- _PROBLEM TO WORK ON_
Repeat exactly each line of the material, starting from the line that contains "DQウォーク (167, 2297)" and finishing with the final line.

- _DATA EXTRACT_
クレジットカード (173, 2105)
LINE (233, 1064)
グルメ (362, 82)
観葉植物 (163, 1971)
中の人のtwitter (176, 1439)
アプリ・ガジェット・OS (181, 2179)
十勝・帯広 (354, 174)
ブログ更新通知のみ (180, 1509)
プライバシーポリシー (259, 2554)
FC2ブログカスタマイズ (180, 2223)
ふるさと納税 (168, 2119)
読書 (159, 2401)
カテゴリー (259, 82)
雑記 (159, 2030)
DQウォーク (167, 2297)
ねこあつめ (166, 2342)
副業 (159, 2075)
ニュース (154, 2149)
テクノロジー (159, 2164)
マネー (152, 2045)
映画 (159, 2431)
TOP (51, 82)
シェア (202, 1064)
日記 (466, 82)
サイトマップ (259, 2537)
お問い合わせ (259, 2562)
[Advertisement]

- _ANSWER FOR THIS EXERCISE_
DQウォーク (167, 2297)
ねこあつめ (166, 2342)
副業 (159, 2075)
ニュース (154, 2149)
テクノロジー (159, 2164)
マネー (152, 2045)
映画 (159, 2431)
TOP (51, 82)
シェア (202, 1064)
日記 (466, 82)
サイトマップ (259, 2537)
お問い合わせ (259, 2562)
[Advertisement]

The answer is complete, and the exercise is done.